— begin Reading passage —

Andrea Plaza calls herself a “maquila baby.”
Her Colombian mother was pregnant when the family moved to the U.S., but Plaza wasn’t born until they reached South Carolina.
“So – manufactured there, to the market here,” Plaza says.
Plaza is founder and executive director of Encuentro, a non-profit that provides services to immigrants. It started with English tutoring but has since expanded into job-related services – everything from financial literacy to small-business development training.
“If you asked anybody who walked through the door what their biggest need was, it was work,” she said. “People really needed jobs.”
Although many of the participants have an entrepreneurial streak, “They don’t see what they’re doing as a business. It’s just survival. So this (program) has really been helpful in getting people to think about their work on a bigger scale,” she said.
Plaza says it was her family’s good fortune as immigrants that propelled her to help those not so fortunate.
An aunt paid for her father to come to the U.S. and get an education. An employer sponsored the rest of the family’s arrival, including seven kids. The siblings who were born in Colombia “all had green cards the moment they set foot in this country.”
“There’s something about that experience that has made me look at the other side of things,” Plaza said. “It’s in our faces that that is not the typical immigrant experience, and so … I want to be part of a movement that is really trying to address that. We (Encuentro) do it through adult education and career development.”
One of the most rewarding parts, Plaza said, is seeing Encuentro participants bloom and become leaders in various other local organizations.
“They are visible, actively engaged people,” she said. “There’s a lot who would otherwise say, ‘Stay home. Be invisible. Don’t have a voice; you don’t have rights here.’
“So it’s just really exciting to push against the system that way and to do it as part of a bigger group,” Plaza said.
What was it like growing up Latina in the South?

— end Reading passage —
— begin Material for this task —

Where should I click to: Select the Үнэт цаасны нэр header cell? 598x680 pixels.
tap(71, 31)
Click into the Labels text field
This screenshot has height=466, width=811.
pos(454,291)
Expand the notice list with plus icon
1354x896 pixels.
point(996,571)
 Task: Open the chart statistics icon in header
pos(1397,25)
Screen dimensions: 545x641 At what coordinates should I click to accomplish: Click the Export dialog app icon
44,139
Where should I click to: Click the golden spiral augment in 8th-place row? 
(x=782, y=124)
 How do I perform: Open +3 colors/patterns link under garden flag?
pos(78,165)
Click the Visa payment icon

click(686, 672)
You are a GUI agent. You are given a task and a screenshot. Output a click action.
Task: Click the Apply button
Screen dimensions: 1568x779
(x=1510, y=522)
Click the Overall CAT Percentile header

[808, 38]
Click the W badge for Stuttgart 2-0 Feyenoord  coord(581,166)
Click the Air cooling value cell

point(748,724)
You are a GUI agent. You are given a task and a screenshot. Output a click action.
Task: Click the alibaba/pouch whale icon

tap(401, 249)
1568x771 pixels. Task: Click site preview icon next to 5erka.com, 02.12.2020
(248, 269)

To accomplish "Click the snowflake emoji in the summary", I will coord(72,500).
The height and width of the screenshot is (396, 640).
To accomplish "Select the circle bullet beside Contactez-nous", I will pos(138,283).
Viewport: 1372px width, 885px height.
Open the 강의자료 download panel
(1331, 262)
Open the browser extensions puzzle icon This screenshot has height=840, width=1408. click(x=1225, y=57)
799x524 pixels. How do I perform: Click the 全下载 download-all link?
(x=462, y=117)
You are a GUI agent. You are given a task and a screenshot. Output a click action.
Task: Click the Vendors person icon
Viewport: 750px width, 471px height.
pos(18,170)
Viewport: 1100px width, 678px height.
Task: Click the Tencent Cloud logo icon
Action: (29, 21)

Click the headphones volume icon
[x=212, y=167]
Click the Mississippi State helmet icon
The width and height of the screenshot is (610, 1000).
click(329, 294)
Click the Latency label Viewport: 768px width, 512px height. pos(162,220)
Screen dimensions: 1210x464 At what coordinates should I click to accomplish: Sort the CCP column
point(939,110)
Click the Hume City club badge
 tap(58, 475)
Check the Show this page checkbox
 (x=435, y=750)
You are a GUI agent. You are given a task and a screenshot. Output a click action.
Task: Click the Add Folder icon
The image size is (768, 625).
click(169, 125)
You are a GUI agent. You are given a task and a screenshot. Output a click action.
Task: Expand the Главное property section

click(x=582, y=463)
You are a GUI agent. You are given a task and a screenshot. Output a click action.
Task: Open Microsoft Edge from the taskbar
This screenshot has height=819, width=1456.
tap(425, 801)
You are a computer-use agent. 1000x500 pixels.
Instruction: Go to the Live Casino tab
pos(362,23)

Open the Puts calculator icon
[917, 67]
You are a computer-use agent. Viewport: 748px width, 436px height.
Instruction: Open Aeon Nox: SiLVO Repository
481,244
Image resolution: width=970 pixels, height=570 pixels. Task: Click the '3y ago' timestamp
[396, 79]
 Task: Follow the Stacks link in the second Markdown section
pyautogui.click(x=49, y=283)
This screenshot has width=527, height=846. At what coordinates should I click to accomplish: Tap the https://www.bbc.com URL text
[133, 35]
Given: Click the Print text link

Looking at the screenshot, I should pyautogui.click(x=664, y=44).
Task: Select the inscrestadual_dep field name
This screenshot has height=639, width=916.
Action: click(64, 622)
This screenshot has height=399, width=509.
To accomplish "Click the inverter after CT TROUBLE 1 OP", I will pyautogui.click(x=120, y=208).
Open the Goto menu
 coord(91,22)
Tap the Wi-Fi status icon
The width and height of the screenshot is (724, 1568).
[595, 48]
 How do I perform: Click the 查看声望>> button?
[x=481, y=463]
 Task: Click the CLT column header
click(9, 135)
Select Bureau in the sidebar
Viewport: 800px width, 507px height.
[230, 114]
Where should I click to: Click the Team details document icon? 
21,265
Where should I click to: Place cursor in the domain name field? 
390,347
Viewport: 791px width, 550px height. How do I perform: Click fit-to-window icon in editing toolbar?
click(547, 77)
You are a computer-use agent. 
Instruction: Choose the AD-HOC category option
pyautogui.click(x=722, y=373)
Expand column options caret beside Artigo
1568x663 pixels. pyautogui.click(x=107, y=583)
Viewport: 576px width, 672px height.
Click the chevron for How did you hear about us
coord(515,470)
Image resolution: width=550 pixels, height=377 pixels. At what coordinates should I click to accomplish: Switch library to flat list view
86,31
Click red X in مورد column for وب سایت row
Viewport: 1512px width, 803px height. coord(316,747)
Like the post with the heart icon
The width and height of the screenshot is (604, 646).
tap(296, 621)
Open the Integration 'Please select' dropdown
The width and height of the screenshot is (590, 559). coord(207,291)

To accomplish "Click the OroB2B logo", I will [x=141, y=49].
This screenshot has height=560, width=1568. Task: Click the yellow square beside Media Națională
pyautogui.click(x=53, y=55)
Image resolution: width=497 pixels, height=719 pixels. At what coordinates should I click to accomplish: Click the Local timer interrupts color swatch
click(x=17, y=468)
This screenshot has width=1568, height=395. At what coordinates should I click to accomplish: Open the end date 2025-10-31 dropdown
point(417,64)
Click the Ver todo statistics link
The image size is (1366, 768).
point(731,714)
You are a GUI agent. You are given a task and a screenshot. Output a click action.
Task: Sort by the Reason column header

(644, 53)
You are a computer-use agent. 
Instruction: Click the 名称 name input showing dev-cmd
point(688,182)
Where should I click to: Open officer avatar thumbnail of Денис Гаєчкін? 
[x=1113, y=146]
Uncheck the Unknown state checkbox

— end Material for this task —

*Things to do*
**A.** Summarize the profile of Andrea Plaza in two sentences.
**B.** Copy out the entries verbatim, everything from the line containing "Open the browser" down to the line containing "Click the Latency".
The entries have no connection to the text.

*Answers provided*
**A.** Andrea Plaza founded and directs Encuentro, a non-profit for immigrants that began with English tutoring and has expanded into job-related services ranging from financial literacy to small-business development training. She says her family's good fortune as immigrants drove her to help those less fortunate, and she finds it rewarding to see participants become leaders in other local organizations.

**B.**
Open the browser extensions puzzle icon This screenshot has height=840, width=1408. click(x=1225, y=57)
799x524 pixels. How do I perform: Click the 全下载 download-all link?
(x=462, y=117)
You are a GUI agent. You are given a task and a screenshot. Output a click action.
Task: Click the Vendors person icon
Viewport: 750px width, 471px height.
pos(18,170)
Viewport: 1100px width, 678px height.
Task: Click the Tencent Cloud logo icon
Action: (29, 21)

Click the headphones volume icon
[x=212, y=167]
Click the Mississippi State helmet icon
The width and height of the screenshot is (610, 1000).
click(329, 294)
Click the Latency label Viewport: 768px width, 512px height. pos(162,220)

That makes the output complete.